===== EXTRAIT CHOISI

Autre défaut dans la réglementation, la problématique spécifique des perturbateurs endocriniens. Le règlement de 2009 prévoit d'exclure a priori de la famille des pesticides, les perturbateurs endocriniens pouvant avoir un effet nocif sur l'homme. Alors qu'il devrait déjà être en vigueur, sa mise en application a été suspendue à la suite d'une polémique scientifique déclenchée par des groupes de pression industriels qui avaient bloqué la publication des critères permettant de définir ce qu'étaient réellement les perturbateurs endocriniens. Ce règlement était novateur dans la mesure où, partant du principe que les produits dangereux à des doses très faibles allaient être exclus, il n'était pas nécessaire de faire une évaluation du risque des effets à très faible dose des pesticides perturbateurs endocriniens. Au lieu d'appliquer ce règlement, on fait une évaluation de ses conséquences socio-économiques. On fait les choses à l'envers : plutôt que de prioriser la santé publique, on met en avant les intérêts économiques, ce qui n'est ni l'esprit ni la lettre du règlement. C'est une cause de mauvaise gestion de l'évaluation et du processus d'autorisation, qui explique en grande partie les pathologies qui viennent d'être listées.

==========
===== DONNÉES RÉPERTORIÉES

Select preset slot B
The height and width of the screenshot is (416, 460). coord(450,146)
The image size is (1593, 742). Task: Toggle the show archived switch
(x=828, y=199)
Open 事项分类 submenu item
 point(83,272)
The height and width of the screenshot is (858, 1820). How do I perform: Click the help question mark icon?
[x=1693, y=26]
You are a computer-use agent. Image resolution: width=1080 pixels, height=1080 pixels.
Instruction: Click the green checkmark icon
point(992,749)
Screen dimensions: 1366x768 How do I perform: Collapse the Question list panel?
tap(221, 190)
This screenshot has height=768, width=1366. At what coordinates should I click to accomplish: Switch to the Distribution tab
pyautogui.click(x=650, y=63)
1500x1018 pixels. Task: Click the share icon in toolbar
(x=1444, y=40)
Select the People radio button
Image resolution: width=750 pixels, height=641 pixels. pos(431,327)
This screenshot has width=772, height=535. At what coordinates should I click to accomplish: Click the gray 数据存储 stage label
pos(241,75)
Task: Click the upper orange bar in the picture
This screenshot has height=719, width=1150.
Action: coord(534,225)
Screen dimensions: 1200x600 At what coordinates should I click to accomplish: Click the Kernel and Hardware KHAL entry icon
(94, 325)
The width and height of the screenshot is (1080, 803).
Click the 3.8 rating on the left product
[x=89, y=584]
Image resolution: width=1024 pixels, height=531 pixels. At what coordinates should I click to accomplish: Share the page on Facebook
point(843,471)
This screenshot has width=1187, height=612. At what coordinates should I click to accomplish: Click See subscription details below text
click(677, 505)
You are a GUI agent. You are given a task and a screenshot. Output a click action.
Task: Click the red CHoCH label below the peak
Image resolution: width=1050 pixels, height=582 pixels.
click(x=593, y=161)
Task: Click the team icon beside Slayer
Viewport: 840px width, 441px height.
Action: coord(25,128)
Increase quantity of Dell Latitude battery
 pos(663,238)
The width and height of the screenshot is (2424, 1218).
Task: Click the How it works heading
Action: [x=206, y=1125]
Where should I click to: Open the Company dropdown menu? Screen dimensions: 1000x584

==========

CONSIGNES DE TRAVAIL:
(1) Pour chaque affirmation ci-dessous, indiquez par oui ou par non si elle concorde avec l'extrait sur les perturbateurs endocriniens, puis citez les mots de l'extrait qui tranchent la question.
(a) Le règlement de 2009 prévoit d'exclure a priori les perturbateurs endocriniens pouvant avoir un effet nocif sur l'homme.
(b) La mise en application du règlement a été suspendue à la suite d'une décision des autorités sanitaires.
(c) Le règlement imposait une évaluation du risque des effets à très faible dose des pesticides perturbateurs endocriniens.
(2) Répondez brièvement aux questions suivantes d'après l'extrait sur les perturbateurs endocriniens.
(a) De quoi les groupes de pression industriels avaient-ils bloqué la publication ?
(b) Que fait-on au lieu d'appliquer le règlement ?
(c) Que met-on en avant plutôt que de prioriser la santé publique ?

EXERCICES CORRIGÉS:
(1)
(a) Oui : « Le règlement de 2009 prévoit d'exclure a priori de la famille des pesticides, les perturbateurs endocriniens pouvant avoir un effet nocif sur l'homme. »
(b) Non : « sa mise en application a été suspendue à la suite d'une polémique scientifique déclenchée par des groupes de pression industriels »
(c) Non : « il n'était pas nécessaire de faire une évaluation du risque des effets à très faible dose des pesticides perturbateurs endocriniens »

(2)
(a) Des critères permettant de définir ce qu'étaient réellement les perturbateurs endocriniens.
(b) Une évaluation de ses conséquences socio-économiques.
(c) Les intérêts économiques.